LinuxQuestions.org

LinuxQuestions.org (/questions/)
-   Linux - General (http://www.linuxquestions.org/questions/linux-general-1/)
-   -   How to change hardlinks to softlinks? (http://www.linuxquestions.org/questions/linux-general-1/how-to-change-hardlinks-to-softlinks-797250/)

phi 03-23-2010 05:36 AM

How to change hardlinks to softlinks?
 
Hi dear shell-scripters and other power users.

A missuse of the tool "fslint" created many (realy many) hardlinks in my /home folder.

Now I am looking for a script, which converts all those hardlinks into softlinks. The difficult part will be to select a "major file". This is normally the file with the shortest path.

Using

Code:

find . -type f -printf "%n %p\n"
I get all files including hard link count.

Any Idea? Scripts?

catkin 03-23-2010 05:47 AM

Use find's printf's %i to also print the inode and output to file. Sort by inode and secondarily by path length ...

Will only work for a single file system.

phi 03-23-2010 06:55 AM

... ongoing ...
 
Thx

Better than the filename-size (or path-size) is for me the path depth (find's print's %d-argument). The filenames size can be used as a second argument. Anyone knows how to print the filenames size?

But back to the main problem:

The following code shows all my files in the right order:

Code:

>find 2>/dev/null <directory> -type f -printf "%n %i %d %p\n" | sort -g
(printing Hardlink-Count, I-Node, Path-Depth and Pathname.)

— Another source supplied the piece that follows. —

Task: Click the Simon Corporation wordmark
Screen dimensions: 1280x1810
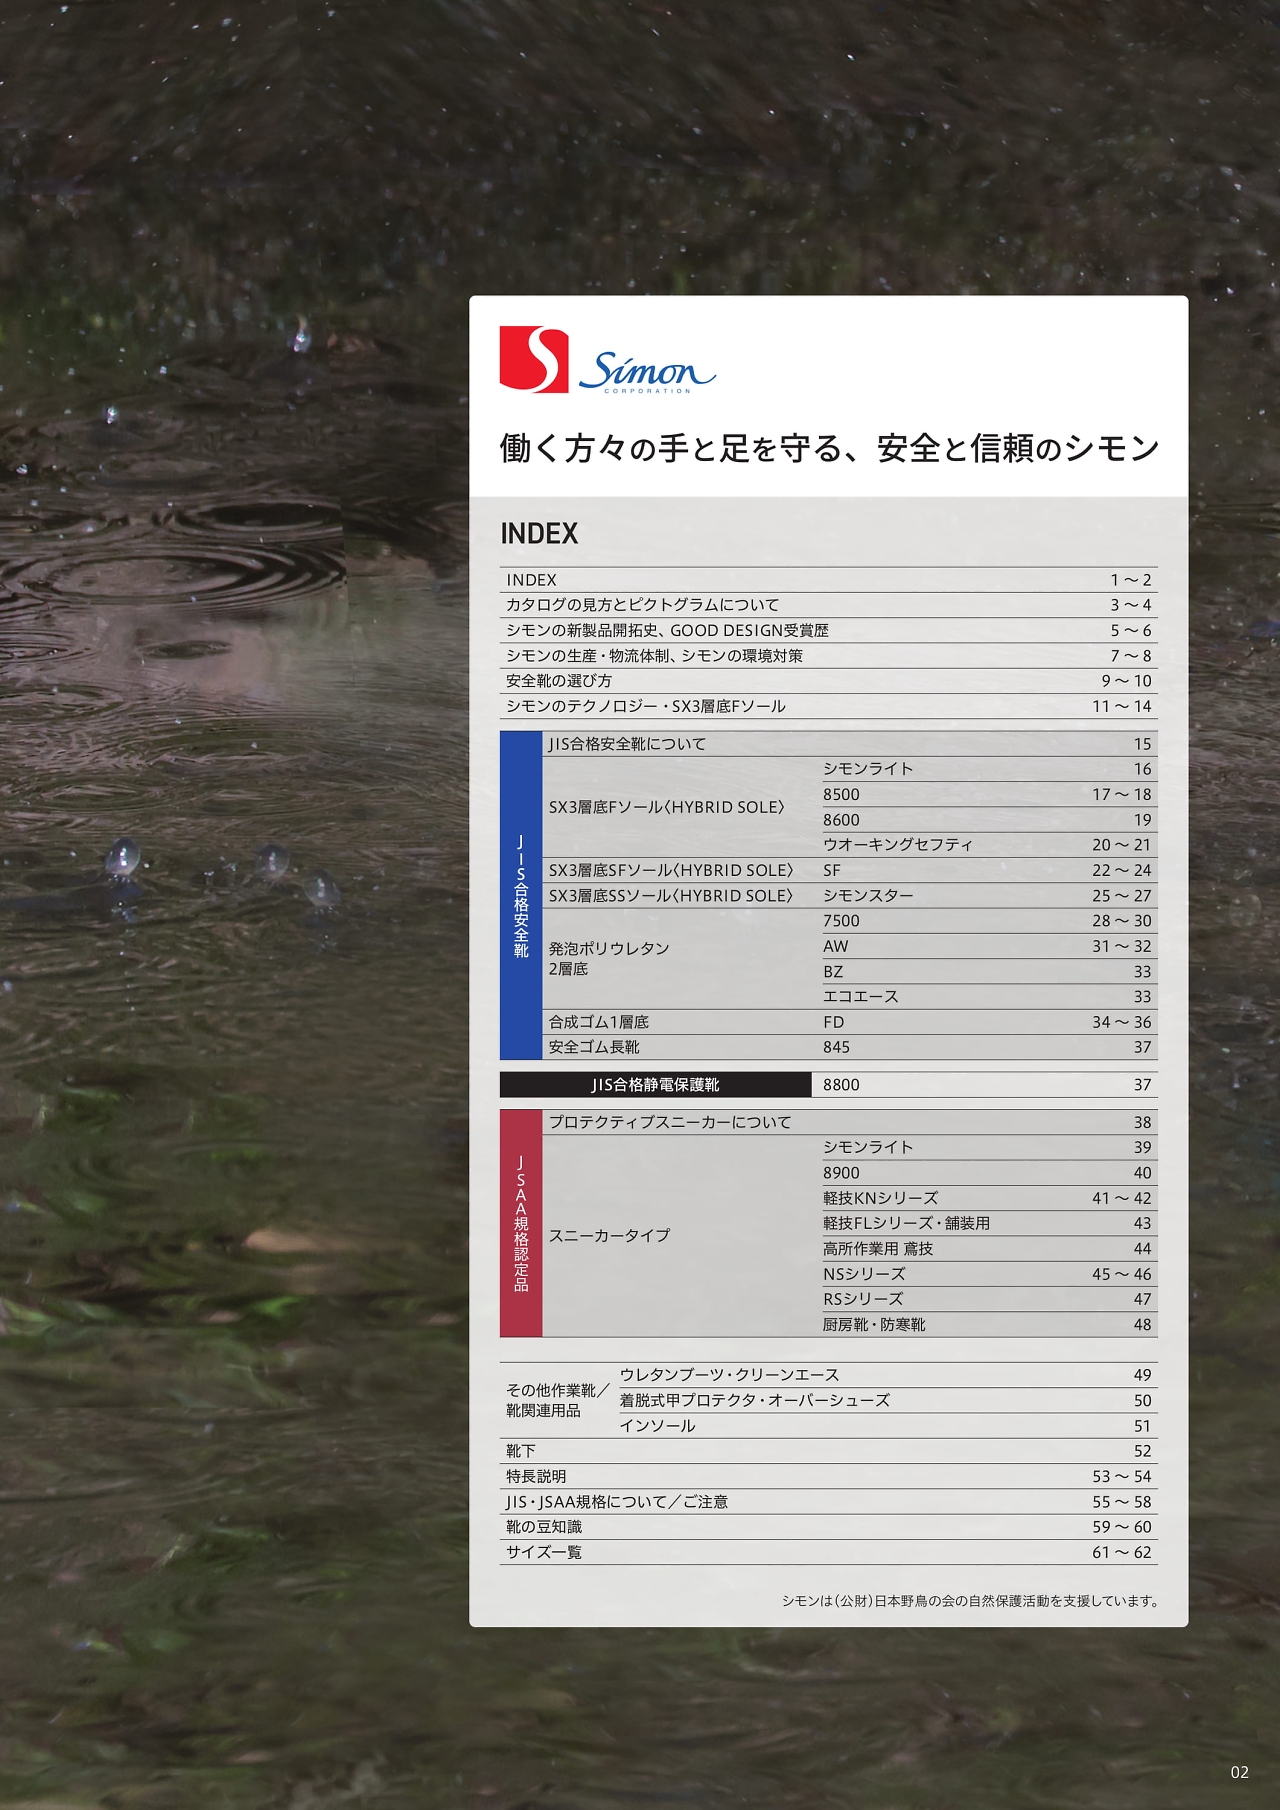Action: (x=647, y=372)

Now, I need a shell-script which handles this output in blocks of the same I-Node.

phi 04-15-2010 05:08 PM

[SOLVED] Turn Hardlinks into softlinks
 
The following script does the job!
Attention: No Filenames or Directory-Names must contain spaces.

The crutial part is commented out, so you don't spoil your file-system, before you have studied the output (echo).

Code:

folder=/home/phi


tmpFileName1=/tmp/linklist1.log
tmpFileName2=/tmp/linklist2.log


#Remove oldFile and (soft)-link it to the "newFile"
function unlinkAndSoftLink {
  oldFile=$1
  newFile=$2
  echo "link " ${oldFile} " to " ${newFile}

  # Uncomment, if realy sure: No Blanks in Directory or File Names!
  # Auskommentieren, wenn ganz sicher: Keine Leerschläge in Datei- oder Verzeichnisnamen!
  #rm "${oldFile}"
  #ln -s "${newFile}" "${oldFile}"
  echo
}

# START


# Finde alle Dateien
find 2>/dev/null ${folder} -type f -printf "%n:%i:%d:%p\n" >${tmpFileName1}

#Extrahiere "count" "Inode" "Tiefe (2stellig)" "Dateiname"
#Only Export, if hard-link count > 1
awk -F: '{if ($1 > 1) printf "%02d\t%d\t%02d\t%s\n", $1, $2, $3, $4}' ${tmpFileName1} | sort -n >${tmpFileName2}

oldInode=""
oldFname=""
while read count inode depth fname
do 
  echo ${count} - ${inode} - ${depth} - ${fname}
  if [[ "${oldInode}" == "${inode}" ]] ; then
    unlinkAndSoftLink ${fname} ${oldFname}
  else
    oldInode=${inode}
    oldFname=${fname}
  fi
done <${tmpFileName2}


catkin 04-16-2010 03:40 AM

Thanks for sharing the solution :)

Mountain 03-26-2012 06:42 PM

I'm looking for the same solution. However, I want to use it on files that contain spaces in the names. I reviwed the proposed solution above and it looks weak to me. Has anyone got an improved solution by any chance?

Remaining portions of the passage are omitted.